Além de proibir a venda de alimentos ultraprocessados, como salgadinhos de pacote e biscoitos recheados, a proposta também veda a comercialização de alimentos e bebidas com altos teores de calorias, gordura saturada, gordura trans, açúcar livre, sal e edulcorantes, conforme os parâmetros das orientações alimentares do Ministério da Saúde. Para crianças menores de 2 anos matriculadas na educação infantil, o texto proíbe ainda a oferta de alimentos com açúcar, inclusive sucos naturais.
Segundo o autor da proposta, o objetivo é transformar as cantinas escolares em espaços de incentivo a hábitos alimentares saudáveis desde a infância. Jaques Wagner argumenta que esses ambientes podem orientar os estudantes “para toda a vida na escolha de alimentos mais saudáveis e nutritivos”.
Para a senadora Dra. Eudócia, o ambiente escolar deve estar alinhado às políticas públicas de alimentação saudável e de proteção à infância.
“Não há coerência educacional em promover, de um lado, ações pedagógicas voltadas à alimentação adequada e saudável e, por outro lado, permitir que o espaço escolar seja amplamente ocupado por práticas de publicidade, promoções e estímulo ao consumo de produtos incompatíveis com as próprias diretrizes educacionais pelo Estado brasileiro”, destacou o relatora.
Lançamentos
O texto prevê que as cantinas deverão oferecer ao menos uma opção de lanche saudável por dia e especificar quais alimentos poderão ser comercializados. Entre as opções permitidas estão frutas, verduras, legumes, castanhas, sementes, iogurtes naturais sem açúcar, sanduíches naturais, bebidas à base de frutas e refeições balanceadas, com prioridade para alimentos produzidos localmente e com menor grau de processamento.
A proposta também determina que todos os estabelecimentos disponibilizem pelo menos uma opção de alimento e uma de bebida destinada a estudantes com necessidades alimentares específicas, como diabetes, doença celíaca, intolerância à lactose e outras restrições alimentares.
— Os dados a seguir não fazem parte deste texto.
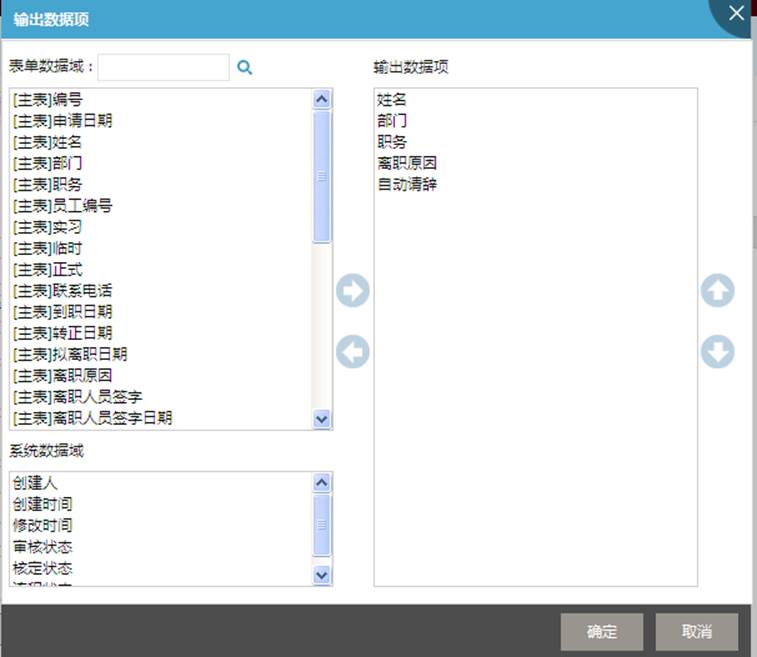Viewport: 757px width, 657px height.
Task: Select [主表]员工编号 in the field list
Action: [x=62, y=206]
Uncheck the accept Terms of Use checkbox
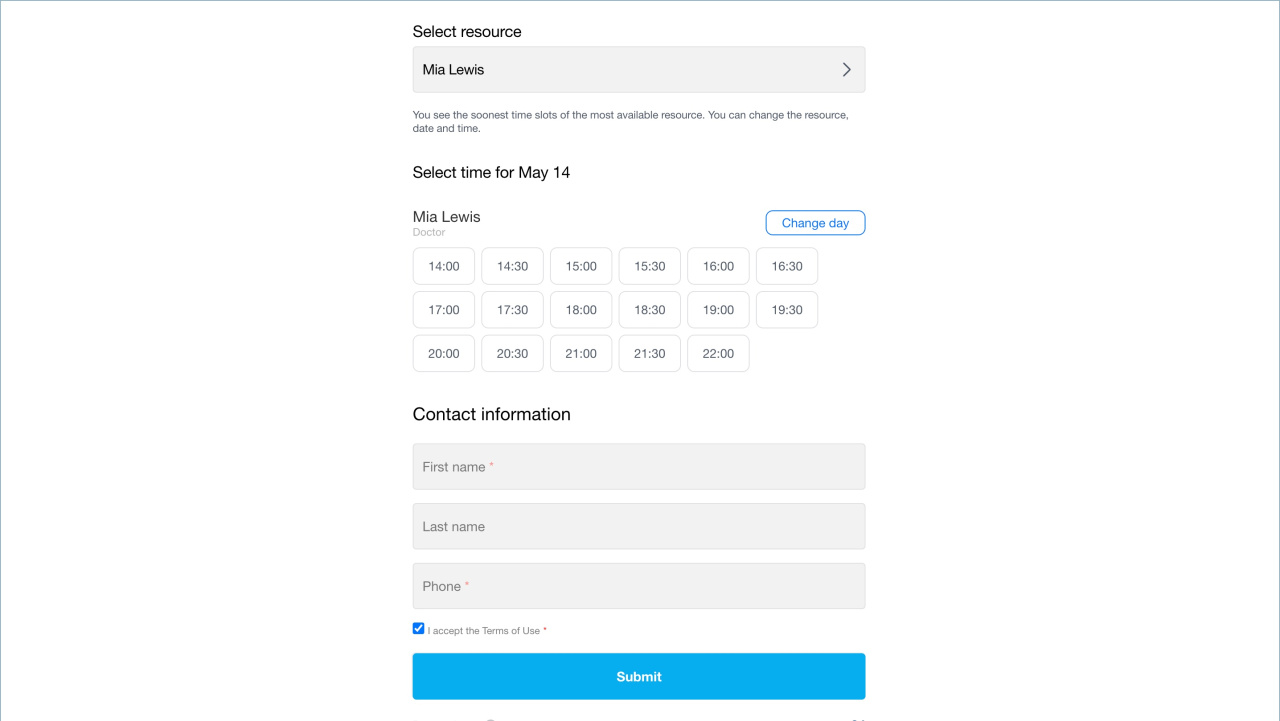This screenshot has height=721, width=1280. coord(419,629)
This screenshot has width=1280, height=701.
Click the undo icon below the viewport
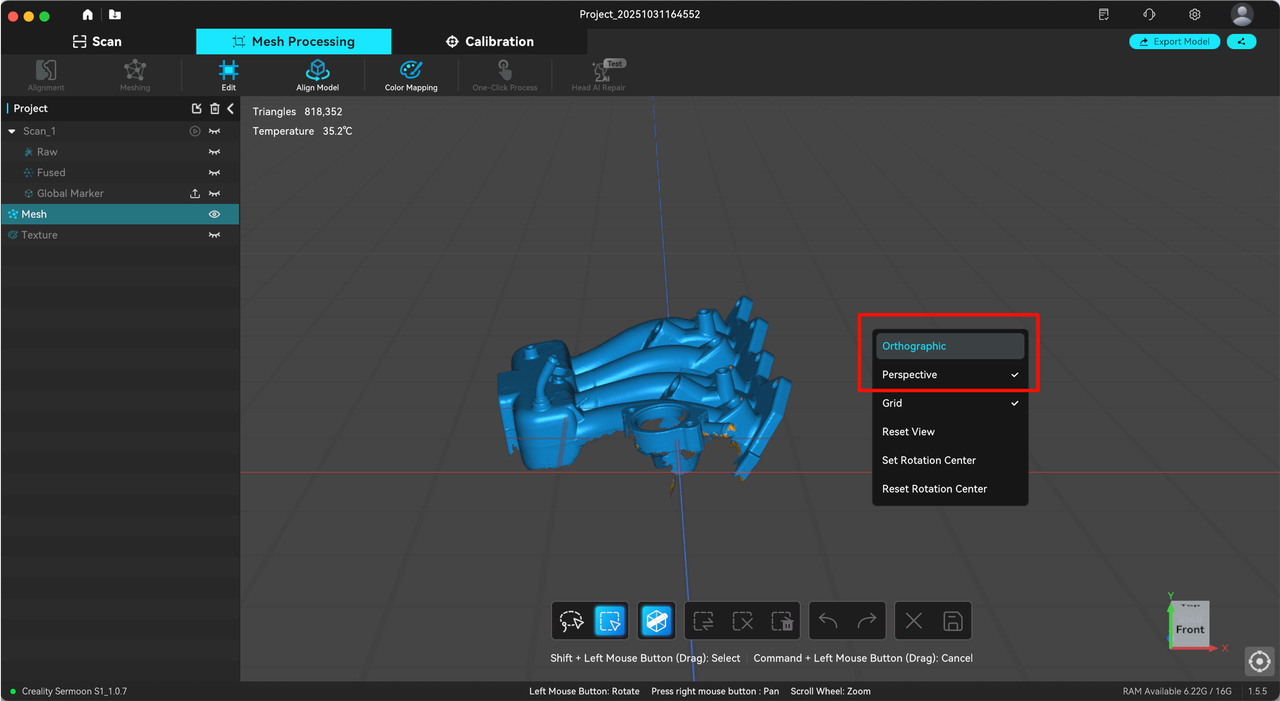827,620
Antes de iniciar suas atividades, as cantinas deverão obter licença sanitária ou licença de funcionamento expedido pela Vigilância Sanitária.
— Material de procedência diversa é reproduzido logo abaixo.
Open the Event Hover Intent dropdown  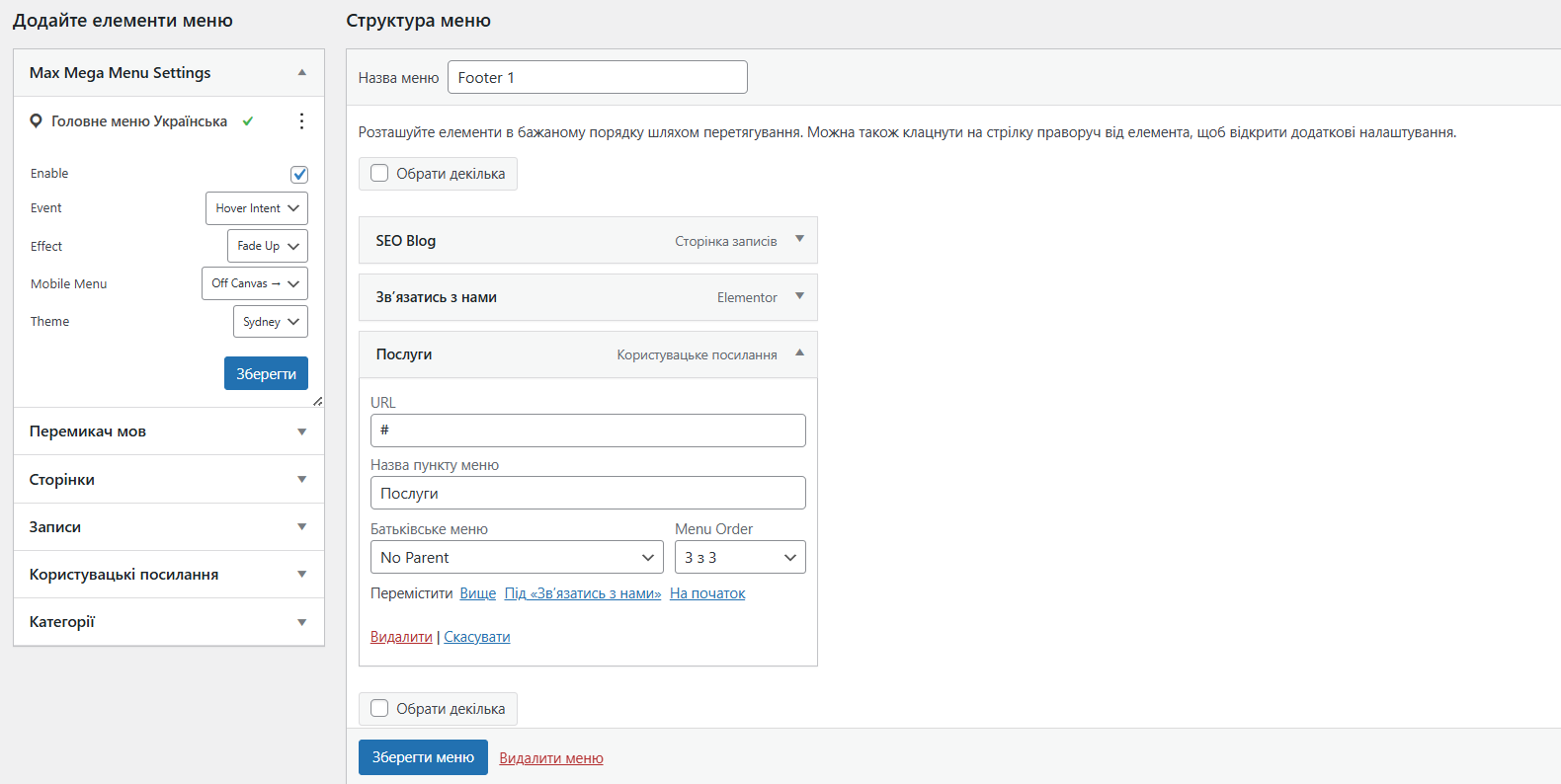pyautogui.click(x=257, y=208)
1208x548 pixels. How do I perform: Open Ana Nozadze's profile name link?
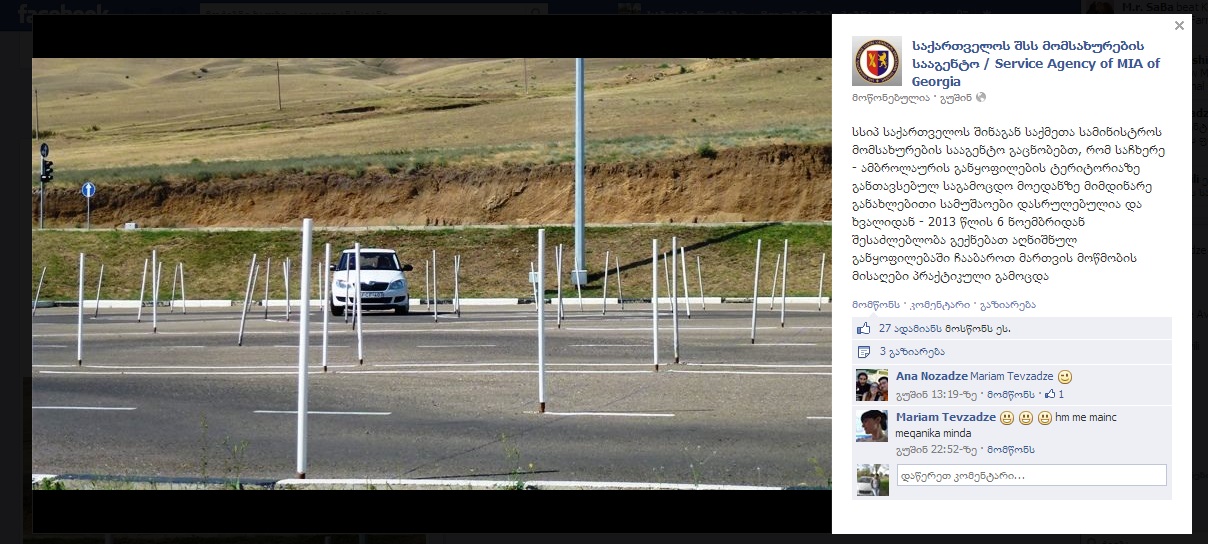931,377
As regras também se aplicam a refeitórios, restaurantes, lanchonetes, empresas fornecedoras de alimentação escolar, serviços de entrega e outros sistemas de fornecimento de alimentos dentro das escolas. Esses estabelecimentos deverão observar as boas práticas sanitárias e adotar como referência o Guia Alimentar para a População Brasileira, o Guia Alimentar para Crianças Brasileiras Menores de 2 Anos e as diretrizes do Programa Nacional de Alimentação Escolar (Pnae).
Publicidade
Pelo texto, fica proibida a publicidade de produtos cuja comercialização não seja permitida nas escolas. Também será vedada qualquer forma de comunicação mercadológica relacionada a esses alimentos e bebidas, incluindo patrocínio de atividades escolares, divulgação de eventos, distribuição de brindes, prêmios e outras ações promocionais.
As escolas devem manter cartazes afixados com orientações sobre alimentação saudável e prática regular de atividade física.
Mudanças
O substitutivo acolhe alterações aprovadas anteriormente pela Comissão de Transparência, Governança, Fiscalização e Controle e Defesa do Consumidor (CTFC), além de emenda da senadora Teresa Leitão (PT-PE). Com isso, as novas regras passam a abranger toda a educação básica, incluindo o ensino médio.
O texto também incorpora conceitos do Guia Alimentar para a População Brasileira e estabelece princípios para a promoção da alimentação saudável, como a proteção dos direitos de crianças e adolescentes, a prevenção da obesidade, o incentivo ao autocuidado, a reeducação alimentar e a prática de atividades físicas.